Dong Weichuan, Kim Uriel, Rose Johnie, Hoehn Richard S, Kucmanic Matthew, Eom Kirsten, Li Shu, Berger Nathan A, Koroukian Siran M
Population Cancer Analytics Shared Resource and Department of Population and Quantitative Health Sciences, Case Western Reserve University School of Medicine, Cleveland, OH 44106, USA.
Kellogg School of Management, Northwestern University, Evanston, IL 60208, USA.
Cancers (Basel). 2023 Feb 4;15(4):1006. doi: 10.3390/cancers15041006.
The proportion of patients diagnosed with colorectal cancer (CRC) at age < 50 (early-onset CRC, or EOCRC) has steadily increased over the past three decades relative to the proportion of patients diagnosed at age ≥ 50 (late-onset CRC, or LOCRC), despite the reduction in CRC incidence overall. An important gap in the literature is whether EOCRC shares the same community-level risk factors as LOCRC. Thus, we sought to (1) identify disparities in the incidence rates of EOCRC and LOCRC using geospatial analysis and (2) compare the importance of community-level risk factors (racial/ethnic, health status, behavioral, clinical care, physical environmental, and socioeconomic status risk factors) in the prediction of EOCRC and LOCRC incidence rates using a random forest machine learning approach. The incidence data came from the Surveillance, Epidemiology, and End Results program (years 2000-2019). The geospatial analysis revealed large geographic variations in EOCRC and LOCRC incidence rates. For example, some regions had relatively low LOCRC and high EOCRC rates (e.g., Georgia and eastern Texas) while others had relatively high LOCRC and low EOCRC rates (e.g., Iowa and New Jersey). The random forest analysis revealed that the importance of community-level risk factors most predictive of EOCRC versus LOCRC incidence rates differed meaningfully. For example, diabetes prevalence was the most important risk factor in predicting EOCRC incidence rate, but it was a less important risk factor of LOCRC incidence rate; physical inactivity was the most important risk factor in predicting LOCRC incidence rate, but it was the fourth most important predictor for EOCRC incidence rate. Thus, our community-level analysis demonstrates the geographic variation in EOCRC burden and the distinctive set of risk factors most predictive of EOCRC.

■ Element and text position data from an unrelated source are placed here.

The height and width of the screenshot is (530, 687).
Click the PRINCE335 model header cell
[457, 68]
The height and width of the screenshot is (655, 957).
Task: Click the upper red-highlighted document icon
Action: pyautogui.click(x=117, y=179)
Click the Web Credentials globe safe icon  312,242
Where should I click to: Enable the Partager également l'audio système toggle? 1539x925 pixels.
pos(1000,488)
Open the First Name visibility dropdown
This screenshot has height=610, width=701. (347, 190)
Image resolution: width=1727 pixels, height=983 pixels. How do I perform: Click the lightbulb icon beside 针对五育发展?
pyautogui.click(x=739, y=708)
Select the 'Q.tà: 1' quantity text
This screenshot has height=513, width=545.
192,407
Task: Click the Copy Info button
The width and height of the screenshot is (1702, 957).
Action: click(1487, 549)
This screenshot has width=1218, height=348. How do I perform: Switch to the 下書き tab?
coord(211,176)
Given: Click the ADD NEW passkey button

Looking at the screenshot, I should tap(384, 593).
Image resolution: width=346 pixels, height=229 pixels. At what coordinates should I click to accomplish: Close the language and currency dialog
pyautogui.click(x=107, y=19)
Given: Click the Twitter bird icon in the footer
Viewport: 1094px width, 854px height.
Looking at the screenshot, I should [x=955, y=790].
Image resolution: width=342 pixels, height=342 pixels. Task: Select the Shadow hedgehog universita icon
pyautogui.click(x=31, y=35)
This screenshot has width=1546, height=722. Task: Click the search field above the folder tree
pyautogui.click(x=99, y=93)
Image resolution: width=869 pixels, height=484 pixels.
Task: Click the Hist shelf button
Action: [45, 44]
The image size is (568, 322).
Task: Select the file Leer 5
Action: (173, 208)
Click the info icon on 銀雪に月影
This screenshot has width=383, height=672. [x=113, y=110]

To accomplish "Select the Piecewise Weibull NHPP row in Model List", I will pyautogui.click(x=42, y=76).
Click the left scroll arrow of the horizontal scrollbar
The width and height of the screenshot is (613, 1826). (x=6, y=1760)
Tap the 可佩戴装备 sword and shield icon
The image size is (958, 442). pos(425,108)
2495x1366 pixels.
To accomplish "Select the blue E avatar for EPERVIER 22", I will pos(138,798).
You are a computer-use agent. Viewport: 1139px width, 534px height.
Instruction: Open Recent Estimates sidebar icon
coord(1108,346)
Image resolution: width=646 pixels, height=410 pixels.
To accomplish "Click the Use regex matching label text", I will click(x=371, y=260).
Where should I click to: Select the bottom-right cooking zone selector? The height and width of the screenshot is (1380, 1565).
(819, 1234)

在过去三十年中,相对于50岁及以上确诊的结直肠癌患者比例(晚发性结直肠癌,或LOCRC),50岁以下确诊为结直肠癌(CRC)的患者比例(早发性结直肠癌,或EOCRC)稳步上升,尽管总体CRC发病率有所下降。文献中的一个重要空白是EOCRC是否与LOCRC具有相同的社区层面风险因素。因此,我们试图(1)使用地理空间分析确定EOCRC和LOCRC发病率的差异,以及(2)使用随机森林机器学习方法比较社区层面风险因素(种族/民族、健康状况、行为、临床护理、物理环境和社会经济地位风险因素)在预测EOCRC和LOCRC发病率方面的重要性。发病率数据来自监测、流行病学和最终结果计划(2000 - 2019年)。地理空间分析显示EOCRC和LOCRC发病率存在很大的地理差异。例如,一些地区的LOCRC发病率相对较低,而EOCRC发病率较高(如佐治亚州和得克萨斯州东部),而其他地区的LOCRC发病率相对较高,EOCRC发病率较低(如爱荷华州和新泽西州)。随机森林分析显示,最能预测EOCRC与LOCRC发病率的社区层面风险因素的重要性存在显著差异。例如,糖尿病患病率是预测EOCRC发病率的最重要风险因素,但它是LOCRC发病率的一个不太重要的风险因素;缺乏身体活动是预测LOCRC发病率的最重要风险因素,但它是EOCRC发病率的第四重要预测因素。因此,我们的社区层面分析证明了EOCRC负担的地理差异以及最能预测EOCRC的独特风险因素集。